CODIE hosts activist Robyn Ochs’ ‘Beyond Binaries’ lecture

The Council on Diversity, Inclusion, and Equity recently welcomed Robyn Ochs, who put on the talk “Beyond Binaries: Identity and Sexuality.”

Ochs is an educator, campus speaker, a grassroots activist as well as an editor for the Bi Women Quarterly and two anthologies that focus around the idea of bisexuality.

Ochs started her talk in the form of a question. Saying, “Have you ever been told your sexuality is a phase? That being a bisexual won’t last. Well, I am here to show you that that is a wrong idea. I am exhibit A, I have been bisexual for 41 and a half years now.”

This talk emphasized that it was OK to be who you are, whoever that is, no matter how long it takes you to find who you truly are.

“We are many many things at once, not just our sexuality,” said Ochs. “We are our ability or our disability, our gender, our age, our political beliefs, or even our class.”

This is an idea that is echoed throughout the program, that it is OK to be whatever you identify as because that makes you who you are.

Brianna Schunk, junior English and dance dual major echoed this idea as to why events like this are important.

“Queer visibility events are so important around our campus,” Schunk said. “We have GSA (Gender and Sexuality Alliance) and other support events, but none really like this where everyone, even members of the community can come. The queer community is one that needs exposure, needs to be known, needs to be felt. For people to be able to be seen and not afraid. That is why we need events like this.”

Helen Davis, a Wilkes English professor also commented on why these types of events are important for the campus community.

“These events help us understand each other more,” Davis said. “They broaden our perspectives and make topics that people have trouble understanding easier to see. This also helps to transform the lens of students to come to a collective frame of reference.”

This program is one that Ochs said these talks have given her a sense of validation and allow her to remain varied and complex.

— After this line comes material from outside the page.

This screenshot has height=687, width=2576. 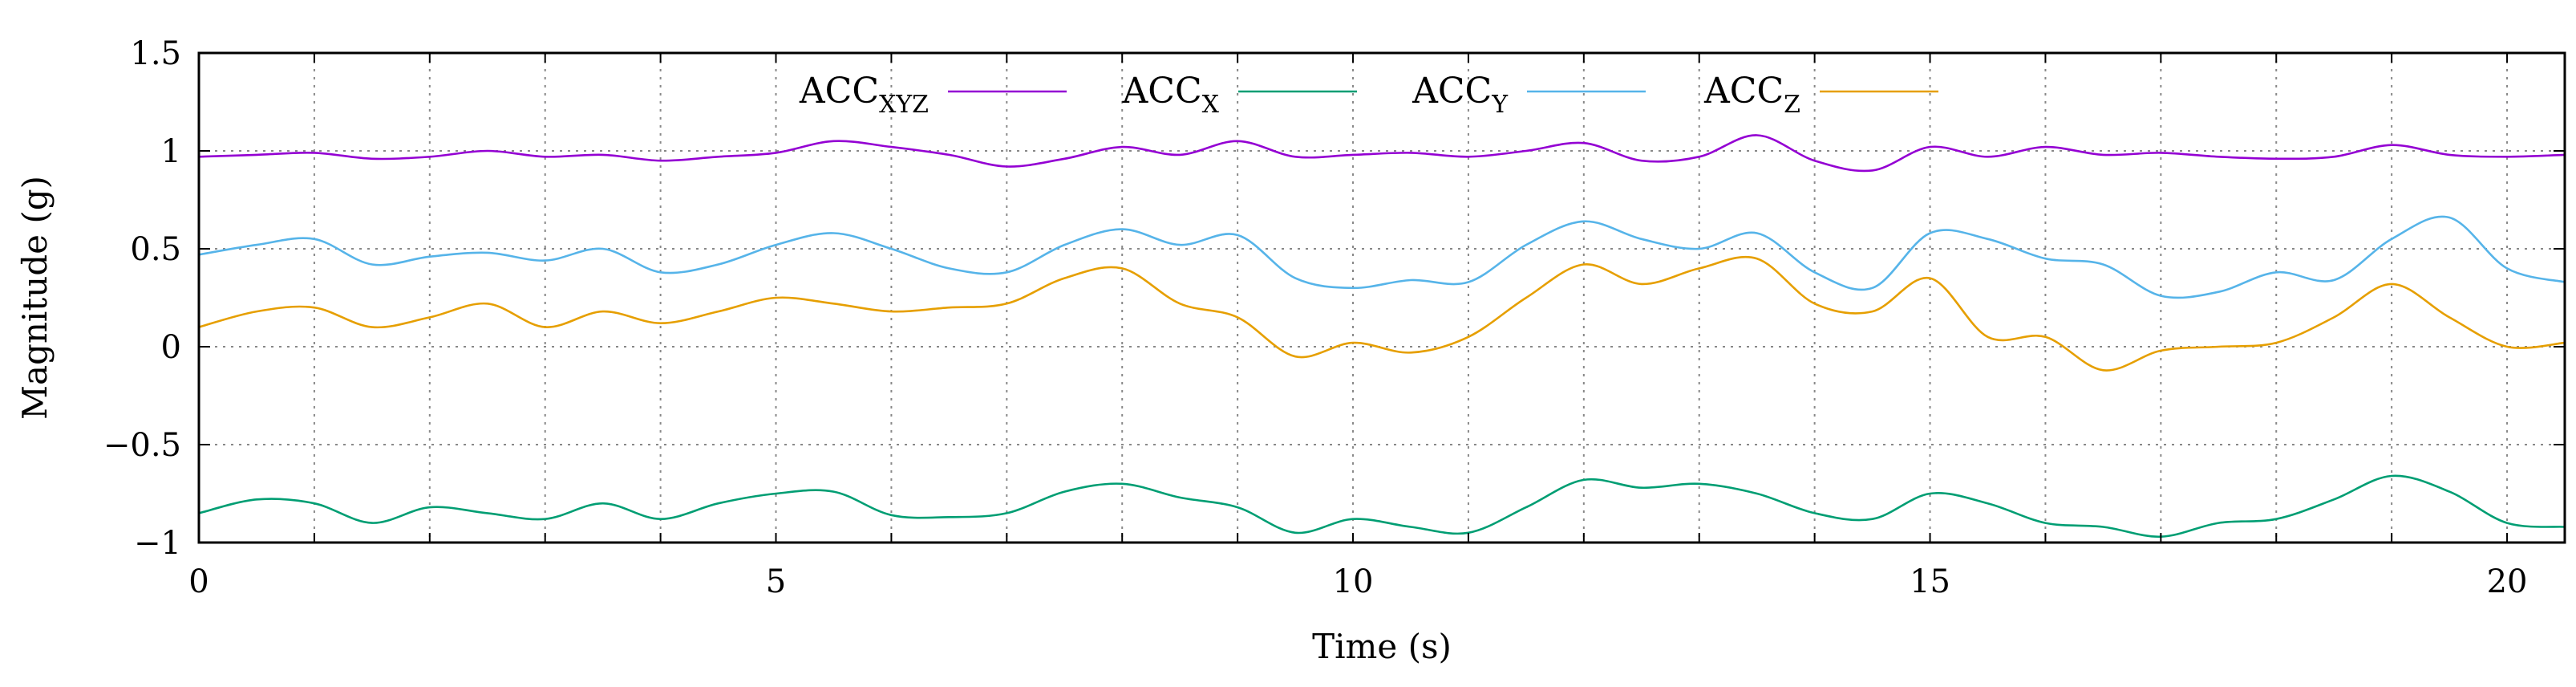 I want to click on y-tick-label: −0.5, so click(x=142, y=446).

“We think in binaries,” she commented. “This program shows through our own experience, through how we are in this room. It shows how complex and interesting people are, these charts and graphs are a huge impact on our views in this room. This is because each number represented one person in this room. It is an actual being right here.”

This is in reference to the interactive portion of the talk. There was an interactive study that was anonymous. This was done by filling out a 20-question form that was optional. Questions on this included different questions about sexuality, gender, crushes and even how families view your sexuality.

This then was taken to a real-life Ochs scale. This allowed people to stand on the points that people had actually ranked themselves, and show it on a demographic scale. The rankings were one to seven with one representing similar gender choices and seven being different gender choices from your own. There is also an “N/A,” “X,” and “?” choice for those who do not fit on the scale.

This scale is an adapted version of the Kinsey scale, so that it can be more inclusive of everyone and their choices and how they identify.

This exercise ignited a conversation from the audience about how sexuality and gender can be as private or as open as you need it to be. Ochs said “this is ‘I’dentity not ‘U’dentity” emphasizing that there are endless possibilities with how you see yourself and your gender.”

There was also a conversation on attraction. Ochs provided insight into why we need to find more words and to be clearer with expression.

“We do not have complex enough vocabularies yet. But we will get there, we will find it, but humans are just so complex,” she said.

This is something that she mended together by saying attraction is temporal, but you are forever, so fall in love with yourself first.

This brought up how to help yourself come to a clearer point in who you are.

There are many resources available to students and even community members that are struggling with their identity or finding themselves.

On campus, the first resource is to reach out to CODIE, this can be done by talking to Helen Davis or to Erica Acosta. The other options include Wilkes University’s safe space ally program, the LGBTQ+ awareness and ally sessions, the LGBTQ brochures that can be picked up around campus, and lastly, Title IX can also be reached out to.

In the community, some resources that are available include biresources.org as well as Och’s journal, Biwomen Quarterly. This can be found at biwomenboston.org

Ochs said that if anything, she “wants to allow people to have permission to exist. To be comfortable in their own skin. To be comfortable in their own skin and to not have the answers. But to also know they are not alone in not having those answers. That it is OK and they are not alone.”

To support Ochs in her journeys, and to support Biwomen Quarterly, her buttons, flags and jewelry are available for sale on her Etsy shop, Biproducts. One hundred percent of the proceeds go to funding for the journal.